■ Exercise prompt: State, as a bare number, how many lines below contain "agent".

--- Provided data Enclosed Below ---

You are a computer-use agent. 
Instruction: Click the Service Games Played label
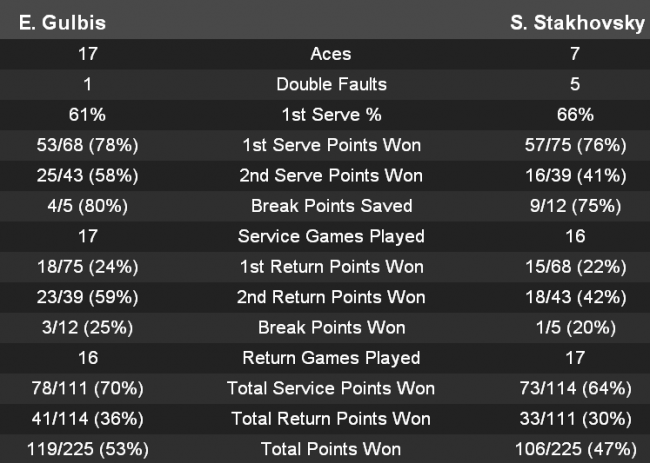coord(331,237)
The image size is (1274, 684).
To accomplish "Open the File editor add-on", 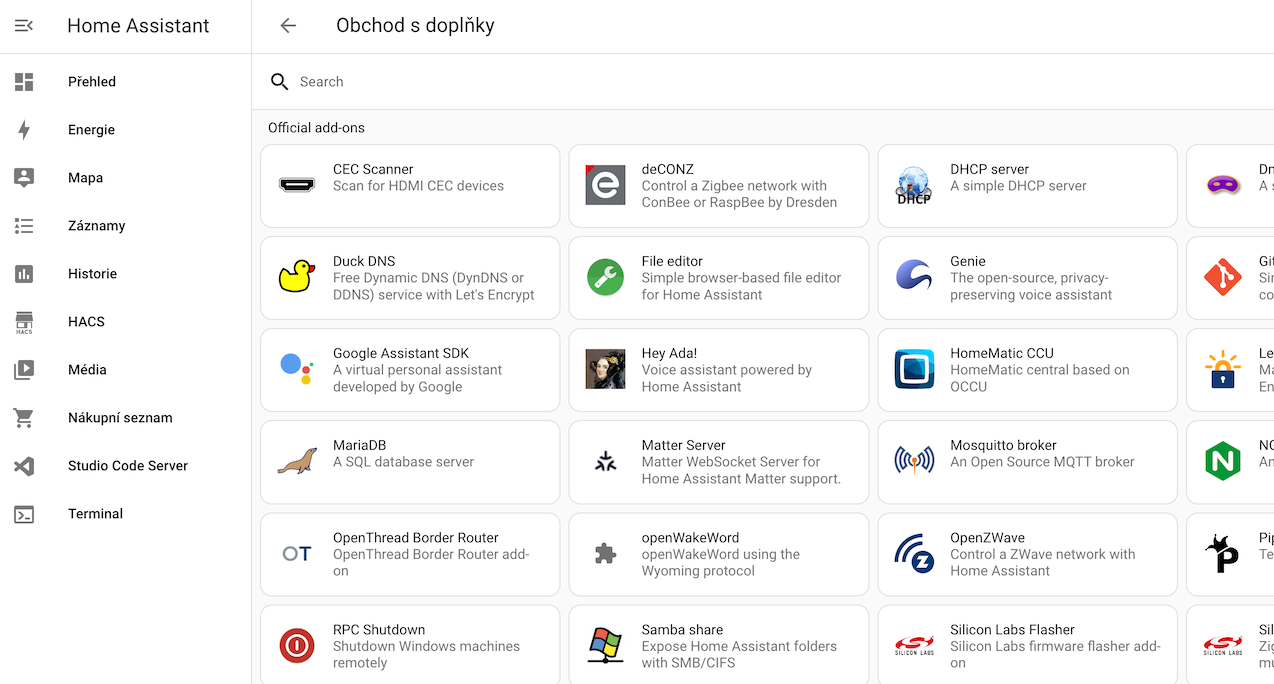I will pos(718,277).
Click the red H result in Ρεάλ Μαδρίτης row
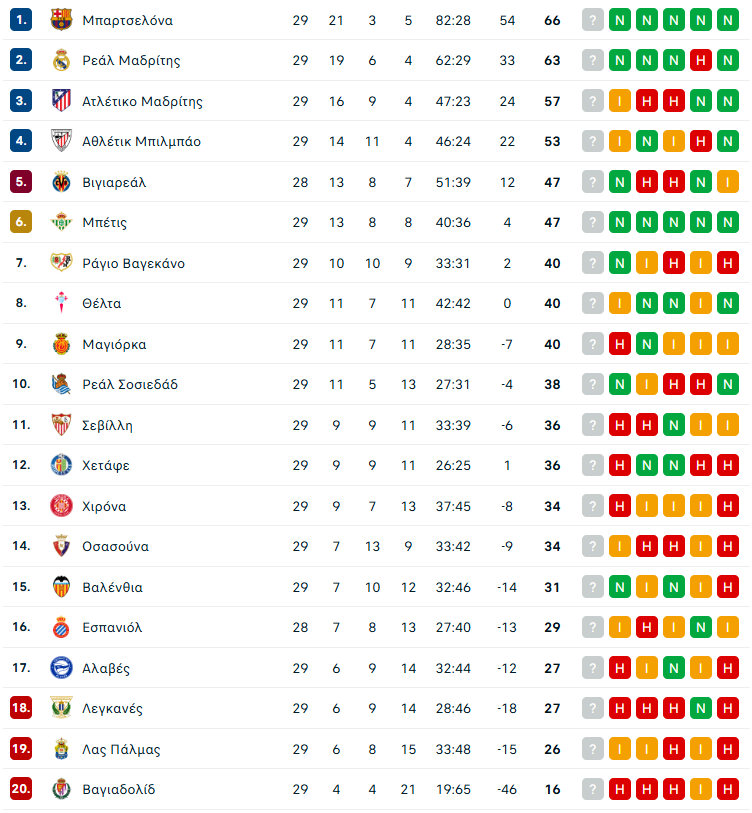The image size is (752, 813). (701, 61)
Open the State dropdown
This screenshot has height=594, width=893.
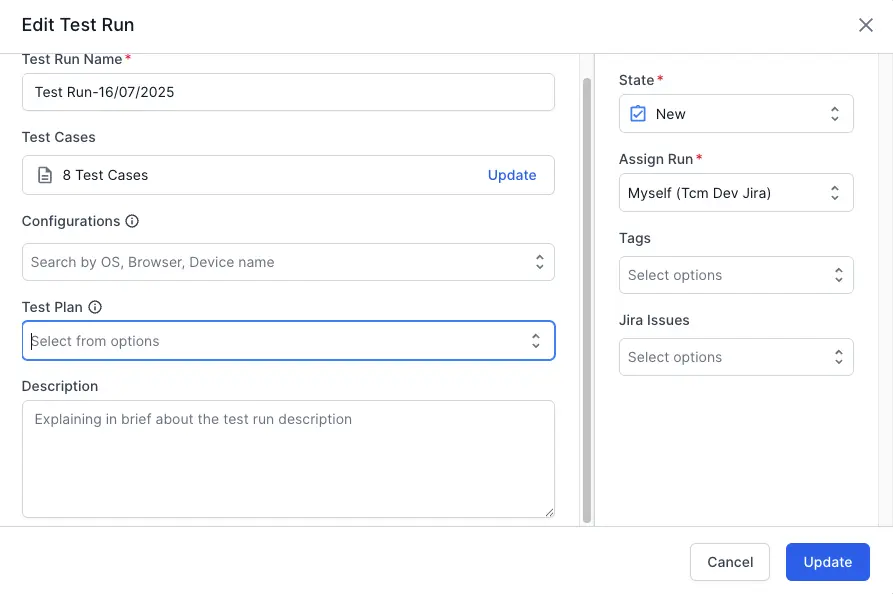coord(736,114)
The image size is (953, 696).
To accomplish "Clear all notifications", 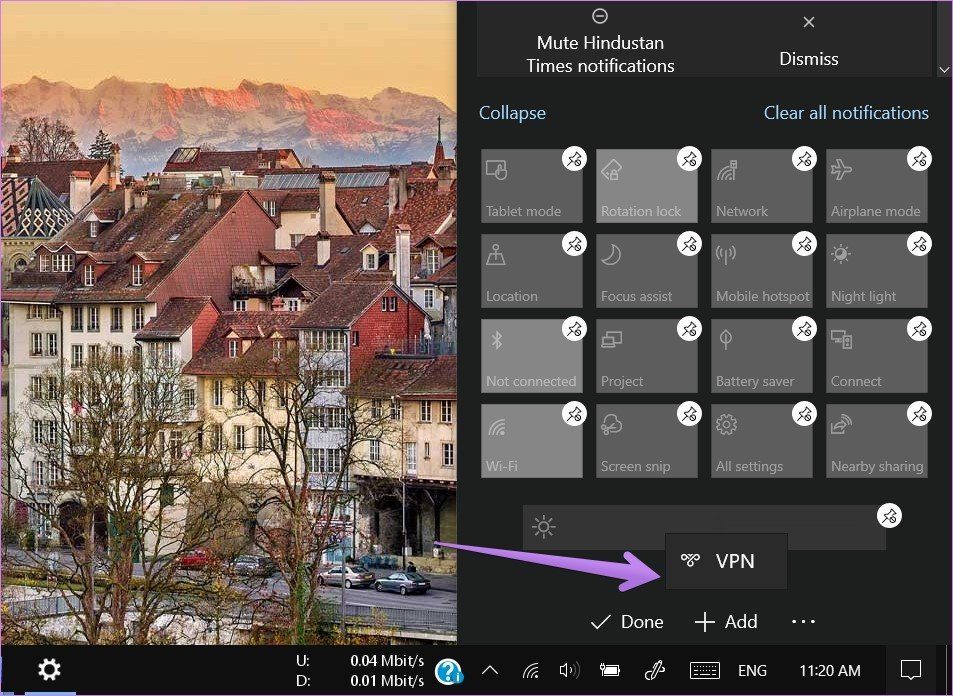I will [846, 113].
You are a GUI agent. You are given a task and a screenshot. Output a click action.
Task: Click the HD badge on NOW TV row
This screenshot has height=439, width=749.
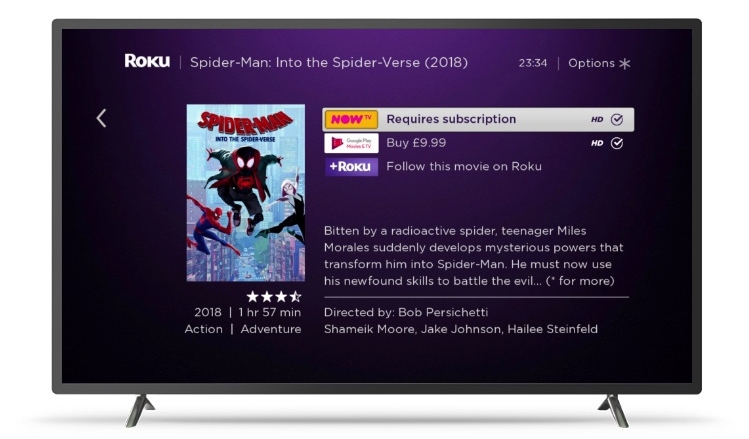[597, 119]
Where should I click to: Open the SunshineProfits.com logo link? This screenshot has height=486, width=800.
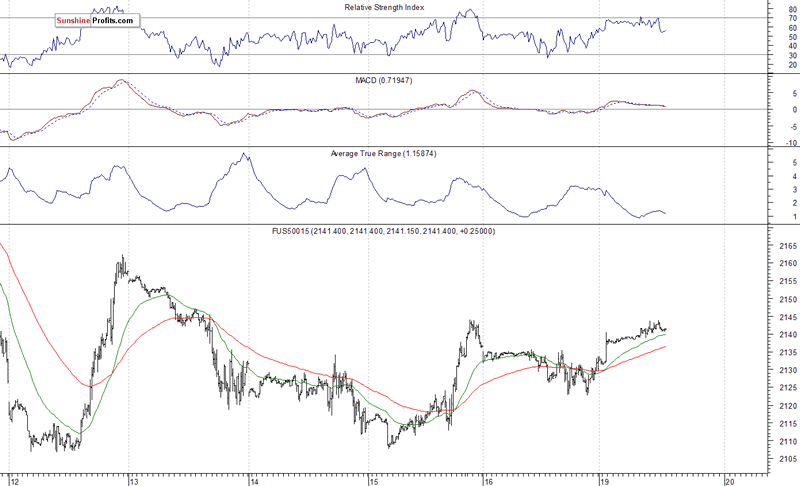point(97,20)
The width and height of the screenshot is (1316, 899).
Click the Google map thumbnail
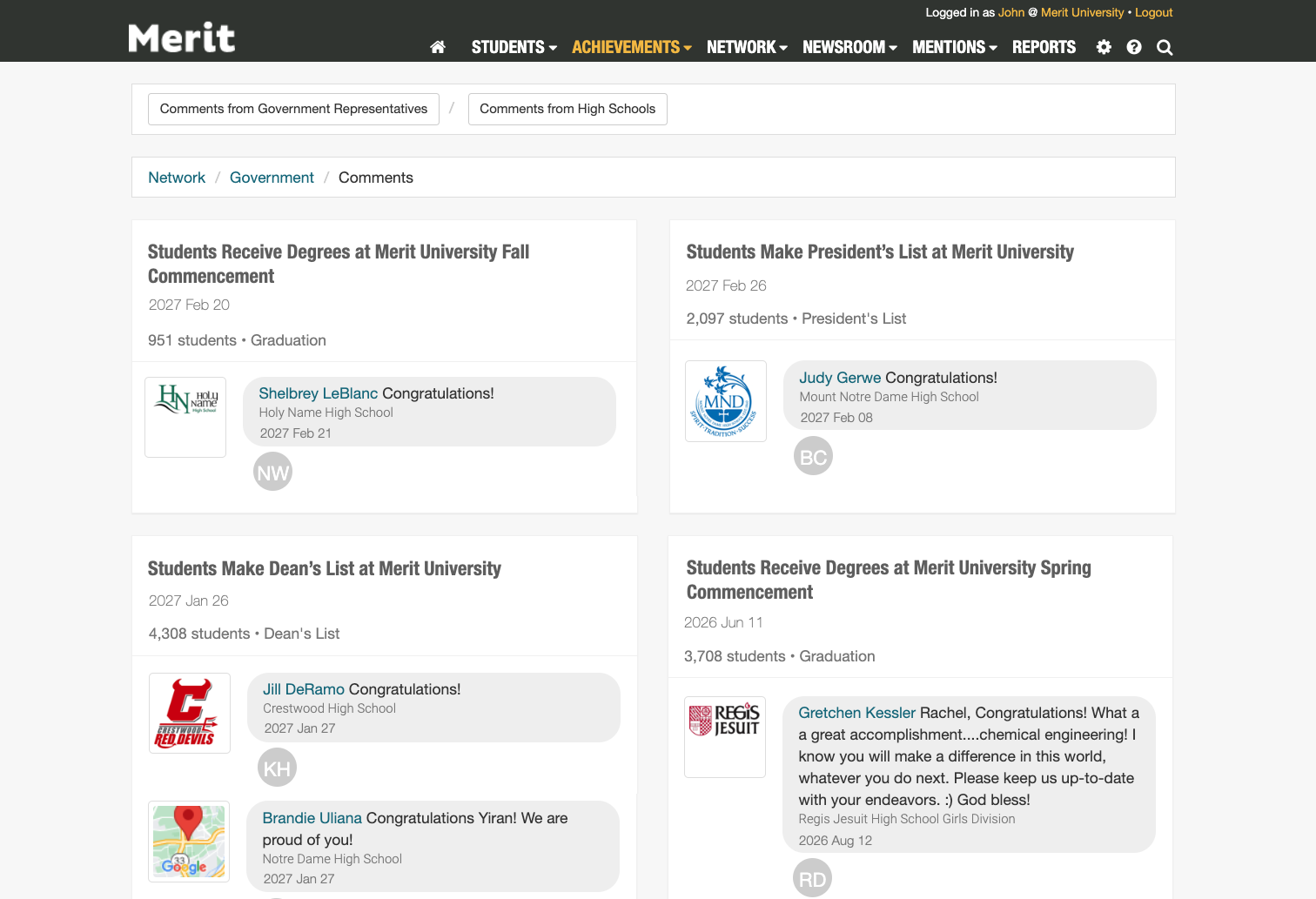[x=189, y=842]
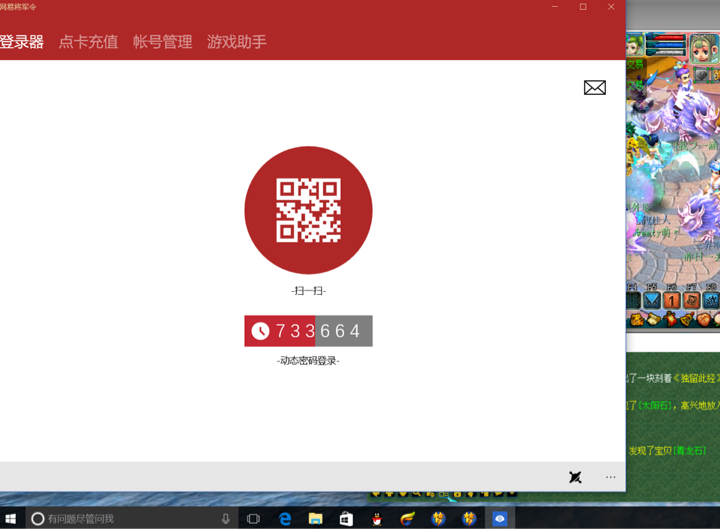Select the 帐号管理 tab
The width and height of the screenshot is (720, 529).
tap(162, 42)
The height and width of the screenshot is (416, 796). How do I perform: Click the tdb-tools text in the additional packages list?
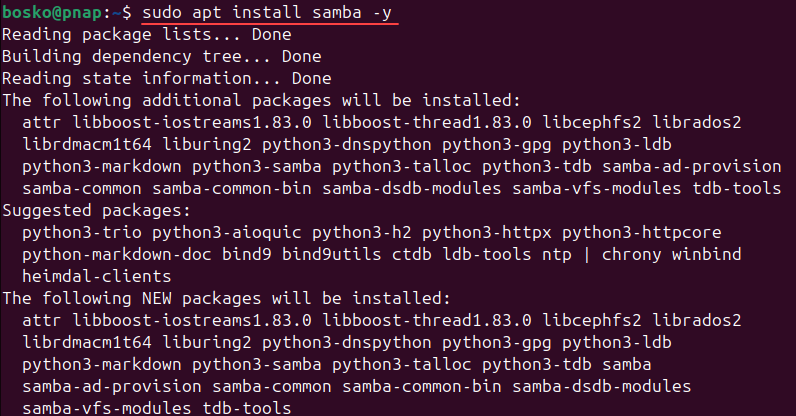point(737,188)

--- End of Enclosed Provided data ---

■ Response area: 2